This week’s episode of The Pitt (on HBO and HBO Max in the U.S., on Crave in Canada) introduced the highly anticipated ICE (U.S. Immigration and Customs Enforcement) storyline, continuing the show’s quest to tell real stories about healthcare workers’ experiences. As executive producer John Wells told “The Town with Matt Belloni,” the note he received from HBO was to make sure the storyline was “balanced” and “not just treating the situation as if it doesn’t have other points of view.”
About midway through the episode, while Dr. Michael “Robby” Robinavitch (Noah Wyle) is having a conversation with Dr. Cassie McKay (Fiona Dourif) about her treating an unhoused woman in the park, we hear him say “shit,” as two ICE agents, holding a woman named Pranita (Ramona DuBarry) by her arms, with a zip tie around her hands, come into the unit. They say that she took a “nasty fall” and hurt her shoulder, and she needs to be checked by a doctor before they process her.
Robby questions how she fell, and the agents say they were “conducting a sweep” at her restaurant, and while everyone in the kitchen took off, “she was shoved down some alley stairs.”
As Robby, Cassie, Victoria Javadi (Shabana Azeez) and nurse Jesse Van Horne (Ned Brower) assess Pranita’s range of motion, the ICE agents are watching over them. It’s determined that she needs an X-ray, but with the computer system down following the hack, Robby warns them that it could take some time.
Cassie offers to call someone for Pranita to update them on her injury, but the ICE agents say she can’t have any phone calls.
Speaking to Cassie in private, Robby says he wants ICE out of the hospital as quickly as possible and instructs her to fast-track the X-ray.
- - - - - - -
What you need to do
(1) Extract the part of the article from "About midway through" up to and including "they process her.".
(2) Answer these questions about the article:
(a) Which actor plays Dr. Cassie McKay?
(b) What do the ICE agents say they were doing at Pranita's restaurant?
(c) Why does Robby warn that the X-ray could take some time?
(3) List every actor whose name the article gives in parentheses after a character.
Work from the article alone, with no outside knowledge.

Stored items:
- - - - - - -
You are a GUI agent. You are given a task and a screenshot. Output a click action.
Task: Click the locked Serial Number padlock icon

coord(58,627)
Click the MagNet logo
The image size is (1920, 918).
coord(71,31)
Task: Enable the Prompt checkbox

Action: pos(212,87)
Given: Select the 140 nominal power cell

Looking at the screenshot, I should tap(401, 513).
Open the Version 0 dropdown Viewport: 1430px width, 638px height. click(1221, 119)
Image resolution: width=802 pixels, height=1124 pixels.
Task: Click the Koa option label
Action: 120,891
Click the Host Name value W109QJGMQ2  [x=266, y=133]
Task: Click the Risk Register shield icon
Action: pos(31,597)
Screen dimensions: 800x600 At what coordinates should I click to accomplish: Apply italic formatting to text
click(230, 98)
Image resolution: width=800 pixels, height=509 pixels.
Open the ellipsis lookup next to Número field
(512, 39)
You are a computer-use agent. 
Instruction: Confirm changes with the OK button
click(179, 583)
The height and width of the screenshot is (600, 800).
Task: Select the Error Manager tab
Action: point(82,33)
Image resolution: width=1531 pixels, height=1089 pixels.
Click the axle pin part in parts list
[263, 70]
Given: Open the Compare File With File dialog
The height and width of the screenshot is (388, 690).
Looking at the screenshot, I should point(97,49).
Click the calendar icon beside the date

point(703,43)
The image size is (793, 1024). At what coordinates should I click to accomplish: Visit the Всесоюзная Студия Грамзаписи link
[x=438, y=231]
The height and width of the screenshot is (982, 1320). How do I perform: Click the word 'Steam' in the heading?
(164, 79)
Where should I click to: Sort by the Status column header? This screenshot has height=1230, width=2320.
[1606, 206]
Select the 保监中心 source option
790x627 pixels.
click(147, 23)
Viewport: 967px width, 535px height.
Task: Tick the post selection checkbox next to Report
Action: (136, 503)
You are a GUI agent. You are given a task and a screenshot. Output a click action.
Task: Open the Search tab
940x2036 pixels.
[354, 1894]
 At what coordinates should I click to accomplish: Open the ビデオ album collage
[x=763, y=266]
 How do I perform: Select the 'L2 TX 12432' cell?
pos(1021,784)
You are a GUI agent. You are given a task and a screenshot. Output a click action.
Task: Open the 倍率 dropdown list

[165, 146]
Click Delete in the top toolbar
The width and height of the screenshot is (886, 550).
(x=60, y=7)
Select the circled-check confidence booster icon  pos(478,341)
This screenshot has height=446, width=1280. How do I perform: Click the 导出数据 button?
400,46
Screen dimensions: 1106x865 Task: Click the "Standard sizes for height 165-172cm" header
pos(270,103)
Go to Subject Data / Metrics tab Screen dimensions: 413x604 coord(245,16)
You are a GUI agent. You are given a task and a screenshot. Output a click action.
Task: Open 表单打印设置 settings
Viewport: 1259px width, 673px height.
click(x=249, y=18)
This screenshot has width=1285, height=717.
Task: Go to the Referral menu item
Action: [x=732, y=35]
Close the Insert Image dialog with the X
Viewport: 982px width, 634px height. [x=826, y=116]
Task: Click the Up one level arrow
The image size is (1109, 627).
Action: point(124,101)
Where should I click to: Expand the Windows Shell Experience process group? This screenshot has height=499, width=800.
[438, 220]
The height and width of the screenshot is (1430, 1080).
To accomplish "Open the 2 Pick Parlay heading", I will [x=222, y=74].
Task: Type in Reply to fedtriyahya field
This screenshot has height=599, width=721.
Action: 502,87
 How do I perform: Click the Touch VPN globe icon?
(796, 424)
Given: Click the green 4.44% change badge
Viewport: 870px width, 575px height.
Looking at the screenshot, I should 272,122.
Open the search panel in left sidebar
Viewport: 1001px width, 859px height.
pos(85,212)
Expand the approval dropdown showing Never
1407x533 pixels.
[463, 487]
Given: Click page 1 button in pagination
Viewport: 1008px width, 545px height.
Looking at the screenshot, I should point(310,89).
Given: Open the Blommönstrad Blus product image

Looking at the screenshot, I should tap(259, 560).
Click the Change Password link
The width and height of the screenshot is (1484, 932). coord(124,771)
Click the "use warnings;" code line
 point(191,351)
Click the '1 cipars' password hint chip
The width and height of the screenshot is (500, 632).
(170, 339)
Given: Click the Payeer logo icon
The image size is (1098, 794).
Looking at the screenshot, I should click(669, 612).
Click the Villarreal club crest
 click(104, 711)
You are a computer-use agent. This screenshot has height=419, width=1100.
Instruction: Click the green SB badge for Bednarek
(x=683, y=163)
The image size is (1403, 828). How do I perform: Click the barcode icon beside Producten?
- - - - - - -
Solutions to each task
(1)
About midway through the episode, while Dr. Michael “Robby” Robinavitch (Noah Wyle) is having a conversation with Dr. Cassie McKay (Fiona Dourif) about her treating an unhoused woman in the park, we hear him say “shit,” as two ICE agents, holding a woman named Pranita (Ramona DuBarry) by her arms, with a zip tie around her hands, come into the unit. They say that she took a “nasty fall” and hurt her shoulder, and she needs to be checked by a doctor before they process her.

(2)
(a) Fiona Dourif
(b) Conducting a sweep
(c) The computer system is down following the hack.

(3)
Noah Wyle
Fiona Dourif
Ramona DuBarry
Shabana Azeez
Ned Brower